**Stored items**
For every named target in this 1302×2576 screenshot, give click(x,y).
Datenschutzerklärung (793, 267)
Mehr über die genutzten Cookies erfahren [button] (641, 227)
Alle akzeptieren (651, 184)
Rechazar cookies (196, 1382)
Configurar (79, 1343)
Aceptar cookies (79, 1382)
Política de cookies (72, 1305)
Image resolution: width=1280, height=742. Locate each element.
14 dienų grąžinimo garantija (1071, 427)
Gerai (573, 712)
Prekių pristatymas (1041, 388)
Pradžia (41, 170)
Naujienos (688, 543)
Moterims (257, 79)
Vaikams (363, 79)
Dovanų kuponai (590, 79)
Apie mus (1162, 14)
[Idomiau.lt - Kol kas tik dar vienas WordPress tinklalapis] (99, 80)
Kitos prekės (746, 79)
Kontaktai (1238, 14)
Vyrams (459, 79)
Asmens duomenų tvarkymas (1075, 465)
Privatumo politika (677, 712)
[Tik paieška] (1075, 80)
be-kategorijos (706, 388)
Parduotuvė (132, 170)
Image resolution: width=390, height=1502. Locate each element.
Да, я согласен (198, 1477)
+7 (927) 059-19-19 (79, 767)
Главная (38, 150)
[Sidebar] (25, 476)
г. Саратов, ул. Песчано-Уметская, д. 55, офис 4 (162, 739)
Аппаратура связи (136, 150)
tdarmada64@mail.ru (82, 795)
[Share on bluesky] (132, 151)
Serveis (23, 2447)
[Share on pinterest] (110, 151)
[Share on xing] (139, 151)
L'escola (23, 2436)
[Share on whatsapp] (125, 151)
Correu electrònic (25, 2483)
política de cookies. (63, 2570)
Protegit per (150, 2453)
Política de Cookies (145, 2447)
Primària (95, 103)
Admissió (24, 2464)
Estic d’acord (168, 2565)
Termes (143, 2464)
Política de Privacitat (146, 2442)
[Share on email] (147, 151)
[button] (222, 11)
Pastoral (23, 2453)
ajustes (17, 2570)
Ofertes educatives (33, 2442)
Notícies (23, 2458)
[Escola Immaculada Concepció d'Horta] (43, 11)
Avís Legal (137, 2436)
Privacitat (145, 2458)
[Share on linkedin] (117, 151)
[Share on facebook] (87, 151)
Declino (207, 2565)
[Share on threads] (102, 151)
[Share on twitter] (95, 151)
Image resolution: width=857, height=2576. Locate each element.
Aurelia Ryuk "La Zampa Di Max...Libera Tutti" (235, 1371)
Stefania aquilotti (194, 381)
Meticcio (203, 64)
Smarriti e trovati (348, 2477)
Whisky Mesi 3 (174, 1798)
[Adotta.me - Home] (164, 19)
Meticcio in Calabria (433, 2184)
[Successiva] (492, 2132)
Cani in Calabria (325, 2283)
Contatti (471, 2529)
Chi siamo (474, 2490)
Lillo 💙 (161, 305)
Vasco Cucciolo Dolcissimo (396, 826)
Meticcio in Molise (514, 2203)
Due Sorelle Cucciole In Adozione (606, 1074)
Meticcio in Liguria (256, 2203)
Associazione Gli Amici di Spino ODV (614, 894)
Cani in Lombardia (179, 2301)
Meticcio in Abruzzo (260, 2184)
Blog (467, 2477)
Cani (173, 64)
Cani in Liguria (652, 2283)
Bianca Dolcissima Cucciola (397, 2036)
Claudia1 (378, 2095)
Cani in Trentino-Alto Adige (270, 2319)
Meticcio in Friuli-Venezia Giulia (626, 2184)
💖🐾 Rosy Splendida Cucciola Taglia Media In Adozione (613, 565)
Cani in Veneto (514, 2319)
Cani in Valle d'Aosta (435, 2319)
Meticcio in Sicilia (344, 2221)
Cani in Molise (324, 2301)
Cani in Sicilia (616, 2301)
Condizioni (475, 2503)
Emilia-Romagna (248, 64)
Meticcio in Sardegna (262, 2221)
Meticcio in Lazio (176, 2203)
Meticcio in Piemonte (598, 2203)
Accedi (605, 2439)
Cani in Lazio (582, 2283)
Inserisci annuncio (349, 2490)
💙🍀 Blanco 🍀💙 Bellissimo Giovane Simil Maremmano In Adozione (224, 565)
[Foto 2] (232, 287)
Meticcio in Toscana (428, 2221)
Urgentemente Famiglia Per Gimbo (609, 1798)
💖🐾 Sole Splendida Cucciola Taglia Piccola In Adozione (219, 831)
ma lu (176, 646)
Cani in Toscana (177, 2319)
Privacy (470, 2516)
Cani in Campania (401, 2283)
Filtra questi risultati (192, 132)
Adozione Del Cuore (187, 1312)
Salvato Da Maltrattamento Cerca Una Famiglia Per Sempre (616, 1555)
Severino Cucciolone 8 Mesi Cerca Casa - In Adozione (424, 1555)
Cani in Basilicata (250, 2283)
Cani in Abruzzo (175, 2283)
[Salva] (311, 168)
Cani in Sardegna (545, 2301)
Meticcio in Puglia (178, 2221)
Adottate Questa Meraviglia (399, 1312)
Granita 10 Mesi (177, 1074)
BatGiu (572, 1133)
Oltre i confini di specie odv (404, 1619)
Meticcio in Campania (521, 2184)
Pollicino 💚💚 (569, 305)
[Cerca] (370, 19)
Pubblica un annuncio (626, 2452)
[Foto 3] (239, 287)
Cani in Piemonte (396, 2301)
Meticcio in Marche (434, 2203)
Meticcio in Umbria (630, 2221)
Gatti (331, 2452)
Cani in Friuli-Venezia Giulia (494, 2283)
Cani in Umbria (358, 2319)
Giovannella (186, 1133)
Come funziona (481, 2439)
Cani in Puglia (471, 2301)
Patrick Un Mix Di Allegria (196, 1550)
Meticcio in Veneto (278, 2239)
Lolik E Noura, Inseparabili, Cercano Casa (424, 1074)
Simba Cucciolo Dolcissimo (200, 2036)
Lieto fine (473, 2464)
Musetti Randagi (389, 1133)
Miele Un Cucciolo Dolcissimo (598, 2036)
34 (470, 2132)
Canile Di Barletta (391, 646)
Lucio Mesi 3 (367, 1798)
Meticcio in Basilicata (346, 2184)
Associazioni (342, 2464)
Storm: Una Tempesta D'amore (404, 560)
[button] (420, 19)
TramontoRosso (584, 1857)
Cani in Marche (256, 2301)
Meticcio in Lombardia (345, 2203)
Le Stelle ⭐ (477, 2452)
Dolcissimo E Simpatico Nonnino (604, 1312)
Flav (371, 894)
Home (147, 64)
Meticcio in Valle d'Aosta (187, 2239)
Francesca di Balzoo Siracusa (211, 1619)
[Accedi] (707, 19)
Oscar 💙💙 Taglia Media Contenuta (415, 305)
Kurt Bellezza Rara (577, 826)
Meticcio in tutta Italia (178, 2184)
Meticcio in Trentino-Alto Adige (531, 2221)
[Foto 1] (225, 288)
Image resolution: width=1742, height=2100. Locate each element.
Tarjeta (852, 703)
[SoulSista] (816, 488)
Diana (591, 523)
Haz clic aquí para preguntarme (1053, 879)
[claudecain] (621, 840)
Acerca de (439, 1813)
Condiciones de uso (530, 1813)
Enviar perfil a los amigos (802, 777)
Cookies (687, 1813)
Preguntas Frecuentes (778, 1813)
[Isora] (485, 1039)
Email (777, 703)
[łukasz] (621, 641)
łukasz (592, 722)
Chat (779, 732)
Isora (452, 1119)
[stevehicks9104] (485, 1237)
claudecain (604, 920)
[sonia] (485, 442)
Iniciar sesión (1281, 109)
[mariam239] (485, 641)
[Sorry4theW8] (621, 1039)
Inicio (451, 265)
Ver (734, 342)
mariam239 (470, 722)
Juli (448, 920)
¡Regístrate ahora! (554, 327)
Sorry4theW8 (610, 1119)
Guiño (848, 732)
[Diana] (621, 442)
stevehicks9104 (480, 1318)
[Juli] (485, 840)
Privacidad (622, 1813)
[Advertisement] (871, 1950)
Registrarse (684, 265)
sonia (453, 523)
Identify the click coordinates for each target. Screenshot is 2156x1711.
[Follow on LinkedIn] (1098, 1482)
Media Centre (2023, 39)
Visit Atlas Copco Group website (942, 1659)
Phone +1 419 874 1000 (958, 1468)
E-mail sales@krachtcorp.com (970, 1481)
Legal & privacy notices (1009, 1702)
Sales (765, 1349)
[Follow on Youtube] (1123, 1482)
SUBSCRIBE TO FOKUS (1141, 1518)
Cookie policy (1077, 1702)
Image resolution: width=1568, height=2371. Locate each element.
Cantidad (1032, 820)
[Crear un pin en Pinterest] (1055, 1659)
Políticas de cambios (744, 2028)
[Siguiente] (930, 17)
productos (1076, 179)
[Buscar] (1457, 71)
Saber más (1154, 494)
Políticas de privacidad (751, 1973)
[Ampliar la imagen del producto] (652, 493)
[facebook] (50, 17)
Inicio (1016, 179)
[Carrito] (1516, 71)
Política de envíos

**TASK DIRECTIONS**
All lines above from the one containing "Meticcio in Puglia (178, 2221)" to the one containing "Acerca de (439, 1813)" must be repeated exactly, both lines included, and no others.

**EXERCISE ANSWER**
Meticcio in Puglia (178, 2221)
Adottate Questa Meraviglia (399, 1312)
Granita 10 Mesi (177, 1074)
BatGiu (572, 1133)
Oltre i confini di specie odv (404, 1619)
Meticcio in Campania (521, 2184)
Pollicino 💚💚 (569, 305)
[Cerca] (370, 19)
Pubblica un annuncio (626, 2452)
[Foto 3] (239, 287)
Cani in Piemonte (396, 2301)
Meticcio in Marche (434, 2203)
Meticcio in Umbria (630, 2221)
Gatti (331, 2452)
Cani in Friuli-Venezia Giulia (494, 2283)
Cani in Umbria (358, 2319)
Giovannella (186, 1133)
Come funziona (481, 2439)
Cani in Puglia (471, 2301)
Patrick Un Mix Di Allegria (196, 1550)
Meticcio in Veneto (278, 2239)
Lolik E Noura, Inseparabili, Cercano Casa (424, 1074)
Simba Cucciolo Dolcissimo (200, 2036)
Lieto fine (473, 2464)
Musetti Randagi (389, 1133)
Miele Un Cucciolo Dolcissimo (598, 2036)
34 (470, 2132)
Canile Di Barletta (391, 646)
Lucio Mesi 3 (367, 1798)
Meticcio in Basilicata (346, 2184)
Associazioni (342, 2464)
Storm: Una Tempesta D'amore (404, 560)
[button] (420, 19)
TramontoRosso (584, 1857)
Cani in Marche (256, 2301)
Meticcio in Lombardia (345, 2203)
Le Stelle ⭐ (477, 2452)
Dolcissimo E Simpatico Nonnino (604, 1312)
Flav (371, 894)
Home (147, 64)
Meticcio in Valle d'Aosta (187, 2239)
Francesca di Balzoo Siracusa (211, 1619)
[Accedi] (707, 19)
Oscar 💙💙 Taglia Media Contenuta (415, 305)
Kurt Bellezza Rara (577, 826)
Meticcio in tutta Italia (178, 2184)
Meticcio in Trentino-Alto Adige (531, 2221)
[Foto 1] (225, 288)
Image resolution: width=1742, height=2100. Locate each element.
Tarjeta (852, 703)
[SoulSista] (816, 488)
Diana (591, 523)
Haz clic aquí para preguntarme (1053, 879)
[claudecain] (621, 840)
Acerca de (439, 1813)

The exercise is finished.